The next month, I take a break from treatment. We call our rav and the Bonei Olam counselor, and they both agree that since I’m not reacting well to the meds, it’s a good idea to let my body recover and shed some of those synthetic hormones I’d swallowed.

And while it’s a relief to be taking a break from the misery of treatment, the isolation I’m feeling from my neighbors, coworkers, and friends bothers me tremendously.

Outside, summer is ending.

“I cannot find a playgroup for my Chaim,” my neighbor Sari frets to me.

“I’m the only one of my friends who doesn’t have a Doona for my Simchy,” my sister-in-law Atara shares.

I find myself thinking twice before going to weddings and other social events. Being the odd one out is getting to me. For the third time since we got married, a cousin offers us kvatter. For the first time, we decline. “They got married literally almost a year after us. I refuse to put our pekel on display!” I tell Betzalel. He understands.

When I start up our next round of treatment after Yom Tov, I’m delighted and sad to find another two frum women in the waiting room. I smile at one, and she smiles back.  I motion to ask if it’s okay if I come sit with them, and she nods yes. And suddenly we’re a threesome, schmoozing about things I’ve only ever spoken about with Betzalel.

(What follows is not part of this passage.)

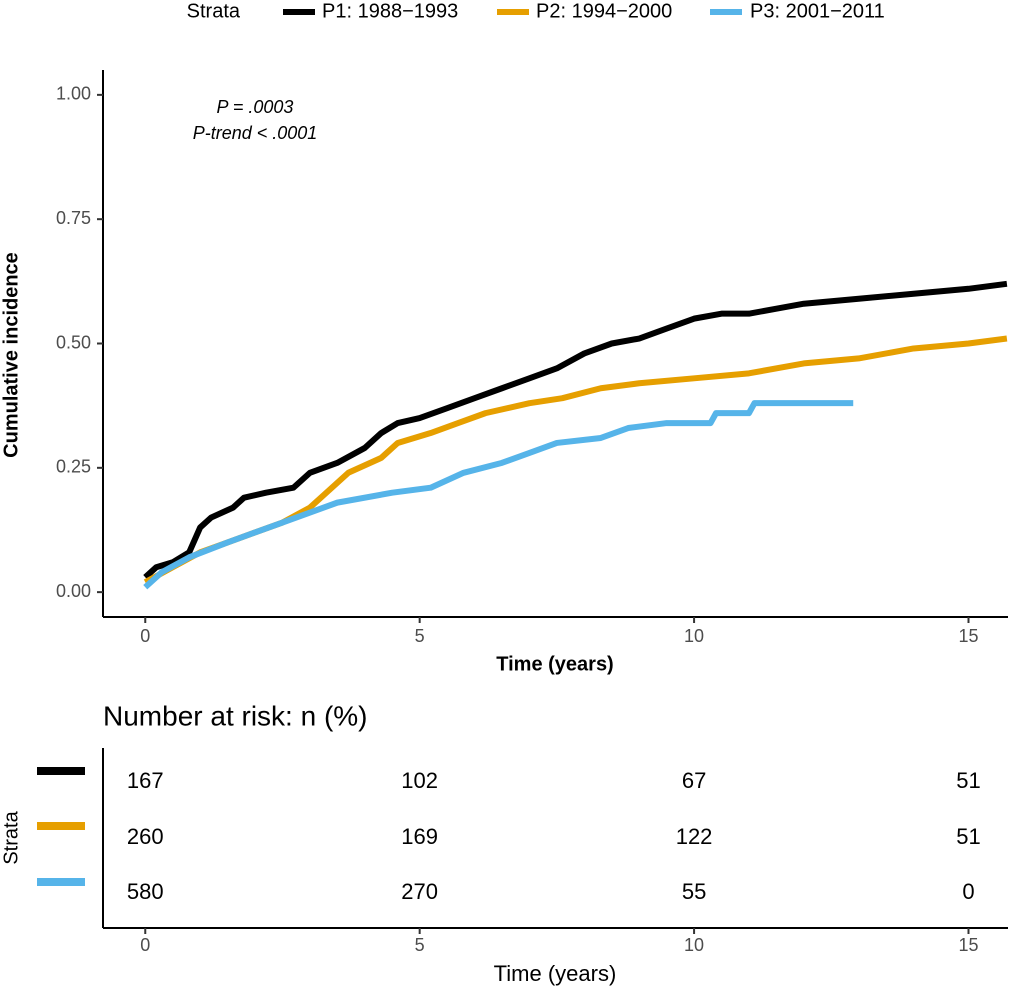 The width and height of the screenshot is (1011, 993). Describe the element at coordinates (11, 837) in the screenshot. I see `table-y-label: Strata` at that location.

“If you never went through it, you have no idea what it’s all about!” says one of them, who introduced herself as Raizy. “My mother-in-law recently called me and nicely suggested that I go on this fertility diet ’cuz we’re married for two years. Should I tell her it’s her son who has the problem, and not me?”

Like true comrades in arms, we guffaw.

“We’re married for three years, so now everybody realizes there’s an issue. But it was much harder when we were married for less than two with a severe diagnosis, and literally nobody knew or even tried to be sensitive,” shares Chana, the other one.

The validation is like cool water in the desert. “You’re right, nobody chaps. I think you have to be married for at least three years to get any sympathy.”

A nurse comes to call Raizy back. We share numbers and bid goodbye.

“The best part is,” says Chana, “I know so many couples with the worst diagnoses — like me and my husband — who go right away to the most intense treatments and have a baby within a few years. But they know their chances of having another are very small. And some women with much lighter diagnoses start with much less invasive treatments and only move on to the serious ones when the lighter ones don’t work. So they could be waiting for five years, but have much more hope than a couple married for two years with one baby.”

I nod sagely.

“And we’re the lucky ones,” I say finally. “Because even though people don’t like to believe it, there are still couples in 2023 who don’t have a treatment to try.”

Chana nods seriously. “We are the lucky ones,” she agrees softly.

A nurse pokes her head into the waiting room. “Hava Glick?” I stand up and gather my things.

“May your journey be short,” I wish Chana softly. “And let’s keep in touch.”